### ACTION ITEM
Copy every line of the material precisely.

BEGIN INFORMATION PROVIDED

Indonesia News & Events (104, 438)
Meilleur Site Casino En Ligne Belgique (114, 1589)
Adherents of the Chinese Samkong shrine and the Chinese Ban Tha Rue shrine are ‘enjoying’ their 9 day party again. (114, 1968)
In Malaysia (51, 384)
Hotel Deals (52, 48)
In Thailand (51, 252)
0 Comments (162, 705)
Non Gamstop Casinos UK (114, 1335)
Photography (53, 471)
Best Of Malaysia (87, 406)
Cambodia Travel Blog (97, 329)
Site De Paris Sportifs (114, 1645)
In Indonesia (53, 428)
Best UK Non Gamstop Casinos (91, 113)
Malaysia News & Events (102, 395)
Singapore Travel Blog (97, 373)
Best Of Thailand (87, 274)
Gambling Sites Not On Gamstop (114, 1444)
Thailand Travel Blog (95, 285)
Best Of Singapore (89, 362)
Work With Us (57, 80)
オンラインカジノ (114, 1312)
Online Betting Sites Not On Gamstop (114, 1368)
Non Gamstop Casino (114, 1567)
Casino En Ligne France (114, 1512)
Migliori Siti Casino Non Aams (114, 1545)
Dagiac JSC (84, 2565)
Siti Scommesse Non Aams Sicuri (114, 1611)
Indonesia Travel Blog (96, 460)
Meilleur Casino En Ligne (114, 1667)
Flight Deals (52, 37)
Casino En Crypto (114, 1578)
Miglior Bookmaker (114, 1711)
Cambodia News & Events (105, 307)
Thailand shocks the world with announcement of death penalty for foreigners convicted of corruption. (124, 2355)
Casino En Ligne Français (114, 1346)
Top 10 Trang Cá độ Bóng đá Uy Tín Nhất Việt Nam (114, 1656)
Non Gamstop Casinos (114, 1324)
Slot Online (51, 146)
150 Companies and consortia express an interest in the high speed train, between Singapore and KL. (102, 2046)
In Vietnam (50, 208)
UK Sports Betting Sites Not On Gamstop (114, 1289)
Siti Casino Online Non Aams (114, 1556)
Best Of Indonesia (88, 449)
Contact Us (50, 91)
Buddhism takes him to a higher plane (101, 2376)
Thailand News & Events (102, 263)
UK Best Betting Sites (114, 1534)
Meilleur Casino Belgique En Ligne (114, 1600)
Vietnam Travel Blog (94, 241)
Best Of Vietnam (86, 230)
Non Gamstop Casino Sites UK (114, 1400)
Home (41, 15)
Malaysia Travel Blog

END INFORMATION PROVIDED

### RESPONSE
Indonesia News & Events (104, 438)
Meilleur Site Casino En Ligne Belgique (114, 1589)
Adherents of the Chinese Samkong shrine and the Chinese Ban Tha Rue shrine are ‘enjoying’ their 9 day party again. (114, 1968)
In Malaysia (51, 384)
Hotel Deals (52, 48)
In Thailand (51, 252)
0 Comments (162, 705)
Non Gamstop Casinos UK (114, 1335)
Photography (53, 471)
Best Of Malaysia (87, 406)
Cambodia Travel Blog (97, 329)
Site De Paris Sportifs (114, 1645)
In Indonesia (53, 428)
Best UK Non Gamstop Casinos (91, 113)
Malaysia News & Events (102, 395)
Singapore Travel Blog (97, 373)
Best Of Thailand (87, 274)
Gambling Sites Not On Gamstop (114, 1444)
Thailand Travel Blog (95, 285)
Best Of Singapore (89, 362)
Work With Us (57, 80)
オンラインカジノ (114, 1312)
Online Betting Sites Not On Gamstop (114, 1368)
Non Gamstop Casino (114, 1567)
Casino En Ligne France (114, 1512)
Migliori Siti Casino Non Aams (114, 1545)
Dagiac JSC (84, 2565)
Siti Scommesse Non Aams Sicuri (114, 1611)
Indonesia Travel Blog (96, 460)
Meilleur Casino En Ligne (114, 1667)
Flight Deals (52, 37)
Casino En Crypto (114, 1578)
Miglior Bookmaker (114, 1711)
Cambodia News & Events (105, 307)
Thailand shocks the world with announcement of death penalty for foreigners convicted of corruption. (124, 2355)
Casino En Ligne Français (114, 1346)
Top 10 Trang Cá độ Bóng đá Uy Tín Nhất Việt Nam (114, 1656)
Non Gamstop Casinos (114, 1324)
Slot Online (51, 146)
150 Companies and consortia express an interest in the high speed train, between Singapore and KL. (102, 2046)
In Vietnam (50, 208)
UK Sports Betting Sites Not On Gamstop (114, 1289)
Siti Casino Online Non Aams (114, 1556)
Best Of Indonesia (88, 449)
Contact Us (50, 91)
Buddhism takes him to a higher plane (101, 2376)
Thailand News & Events (102, 263)
UK Best Betting Sites (114, 1534)
Meilleur Casino Belgique En Ligne (114, 1600)
Vietnam Travel Blog (94, 241)
Best Of Vietnam (86, 230)
Non Gamstop Casino Sites UK (114, 1400)
Home (41, 15)
Malaysia Travel Blog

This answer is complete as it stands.